Is Black Rifle Coffee better than Starbucks?

Yes, across the board. BRCC beans are fresher, roasted with more care, and offer better espresso performance. Starbucks leans heavily burnt on most dark roasts. BRCC keeps dark roasts bold without crossing into charred.

How much caffeine is in Black Rifle Coffee?

Standard caffeine levels for arabica beans, roughly 95–120mg per 8oz cup. BRCC doesn't artificially boost caffeine like Death Wish does. It's normal coffee, not a caffeine stunt.

Is the Black Rifle Coffee subscription worth it?

Yes if you drink two or more bags a month. Free shipping, 5x loyalty points, and exclusive discounts drop the effective per-bag price to around $13–$15. The Build-a-Box option lets you pick exact roasts.

What's the best Black Rifle Coffee roast for espresso?

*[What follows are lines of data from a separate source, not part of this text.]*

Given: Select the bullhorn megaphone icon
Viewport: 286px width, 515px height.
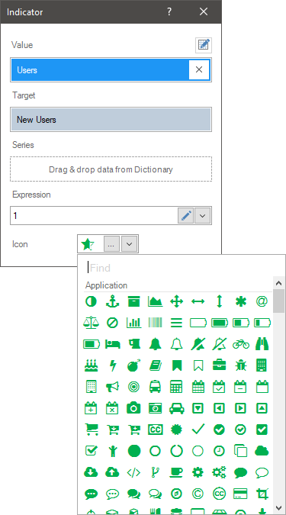Looking at the screenshot, I should pos(113,387).
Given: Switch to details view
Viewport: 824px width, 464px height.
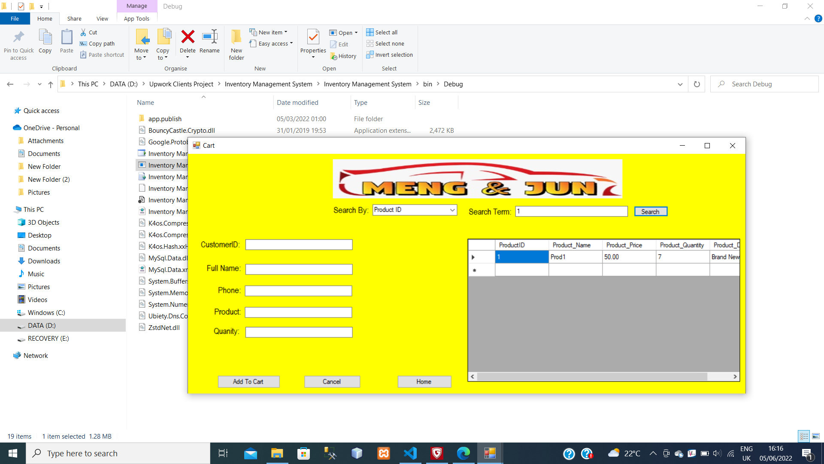Looking at the screenshot, I should (x=804, y=436).
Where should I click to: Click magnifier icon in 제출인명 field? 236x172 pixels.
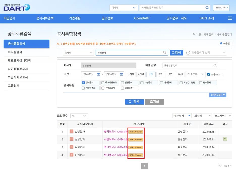[x=215, y=66]
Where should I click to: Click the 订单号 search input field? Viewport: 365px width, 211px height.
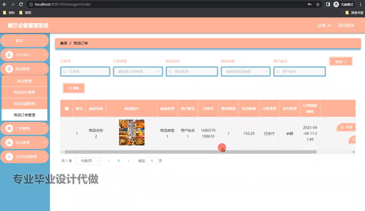(x=85, y=72)
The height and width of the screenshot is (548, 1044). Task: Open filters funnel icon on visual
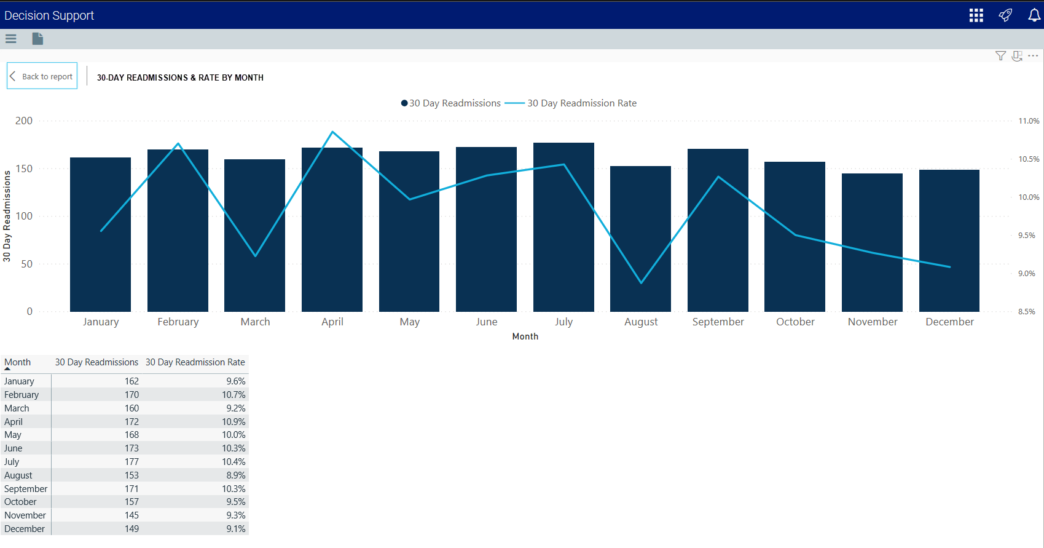coord(1000,56)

AK-Espresso, hands down. Pulled at 1:2 ratio in 27–30 seconds at 93–94°C, it delivers thick crema, dark chocolate, and a nutty toffee finish. It outperforms most commercial espresso roasts in its price range.

Verdict

BRCC Rating:3.9/5

Black Rifle Coffee Company makes genuinely good commercial-grade coffee with a mission behind it that isn't fake. The AK-Espresso is the standout. The subscription saves real money. The veteran hiring and philanthropy numbers check out.

It's not specialty-grade. It's not trying to be. If you come in expecting Onyx or Heart Roasters, you'll leave disappointed. If you come in wanting a reliable daily rotation from a brand that puts veterans to work… you'll stay.

I've been wrong about brands before. Not about this one. BRCC earns the shelf space.